The union Verdi has described the plans of Commerzbank as a “horror catalogue” and a “frontal attack”. However, it can be assumed that the union has been aware of the plans for some time. Verdi and the works council members are closely involved in the decisions of the bank thanks to their well-paid positions on the supervisory board.
Following the acquisition of Dresdner Bank in 2009, some 9,000 jobs were to be cut, of which almost 8,000 have already gone. Commerzbank currently employs 60,000 people worldwide, including 37,000 in Germany.
The German government owns a 25 percent stake in Commerzbank as a result of a 2008 bailout amounting to €18.2 billion (US$24.8 billion).

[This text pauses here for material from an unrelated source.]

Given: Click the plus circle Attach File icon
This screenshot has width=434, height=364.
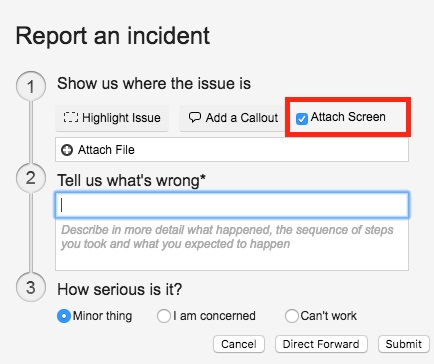Looking at the screenshot, I should [x=67, y=150].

Just four years later, as Handelsblatt reported, CEO Blessing’s salary had risen by 160 percent, to €1.3 million. Previously, the government had limited board members’ salaries to €500,000 per annum as a result of the rescue measures. As Handelsblatt also reported, at the time the salary increased only a fraction of the rescue money had been repaid.

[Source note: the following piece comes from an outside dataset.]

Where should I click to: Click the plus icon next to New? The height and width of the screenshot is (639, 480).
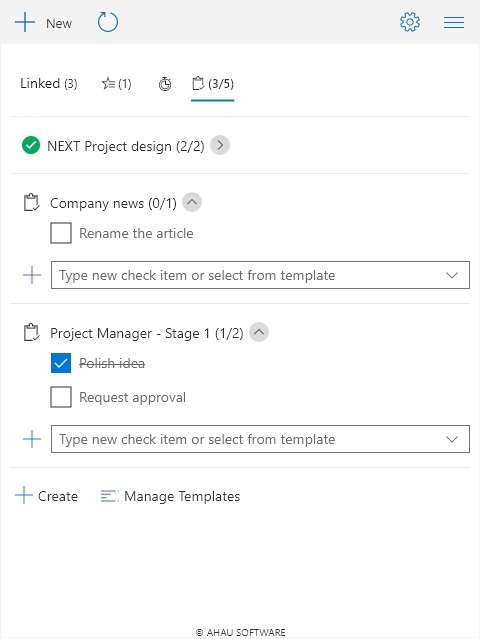[25, 22]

Job cuts are also being planned at other German banks over the next several months.
HypoVereinsbank, a subisdiary of Unicredit, intends to cut 600 jobs in its retail sector in 2013 and 400 in the corporate sector. Forty-five branches are to be closed.
The Allianz Group has announced the closure of Allianz Bank in July. It was founded in 2009, after Allianz sold Dresdner Bank to Commerzbank. The bank is dismissing some 450 employees. The Allianz Insurance group wants to ditch its banking division entirely, retaining only the Oldenburgische Landesbank.
Further jobs are also expected to go at Deutsche Bank, which in September 2012 cut several thousand jobs. The Frankfurter Allgemeine Zeitung considers it certain that the bankers “Jain and Fitschen must cut far more jobs than the previously announced 2,000 posts”.
A recent survey by accounting firm Ernst & Young found that 42 percent of all banks plan redundancies in their administration. According to this survey, 45 percent of banks plan to cut jobs in Europe. Dutch and British banks are planning the most extensive layoffs.
This cut in jobs is similar in size to the wave of layoffs triggered by the collapse of US investment bank Lehman Brothers in 2009. Bloomberg News has put the number at almost 16,000 jobs worldwide, which will continue to accelerate, as a “radical restructuring” is imminent.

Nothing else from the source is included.